Die Kämmerei äußert sich auf Anfrage der Rundschau nicht dazu. Es komme immer wieder mal vor, dass eine Vorlage zurückgezogen werden, das sei nicht unüblich, sagt eine Stadtsprecherin lediglich.


KVB-Sicherheit

105 Mitarbeitende haben die Kölner Verkehrs-Betriebe laut Qualitätsbericht 2022 im Bereich Sicherheit und Service. 28 Mitarbeitende sind in Dienstfahrzeugen im Einsatz und „bestreifen“ Haltestellen und U-Bahnstationen. Zudem gibt es zwei Hundeführer.

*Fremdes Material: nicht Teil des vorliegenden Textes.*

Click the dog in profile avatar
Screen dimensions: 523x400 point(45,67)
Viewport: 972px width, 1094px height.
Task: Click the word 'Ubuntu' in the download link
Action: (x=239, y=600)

Einige der Sicherheitskräfte tragen in einem Pilotprojekt Bodycams.

Die Straßenbahnen und Busse sind im Innenraum mit Überwachungskameras ausgerüstet. „Auf den Fahrebenen sind alle unterirdischen Haltestellen mit Videoüberwachung ausgestattet, ebenso die Zwischenebenen der Nord-Süd Stadtbahnsowie Neumarkt, Rudolfplatz, Friesenplatz und Dom/Hauptbahnhof“, heißt es in dem Qualitätsbericht aus dem Jahr 2022.

Mit der Polizei gebe es eine partnerschaftliche Zusammenarbeit, ebenso mit den Ämtern der Stadt.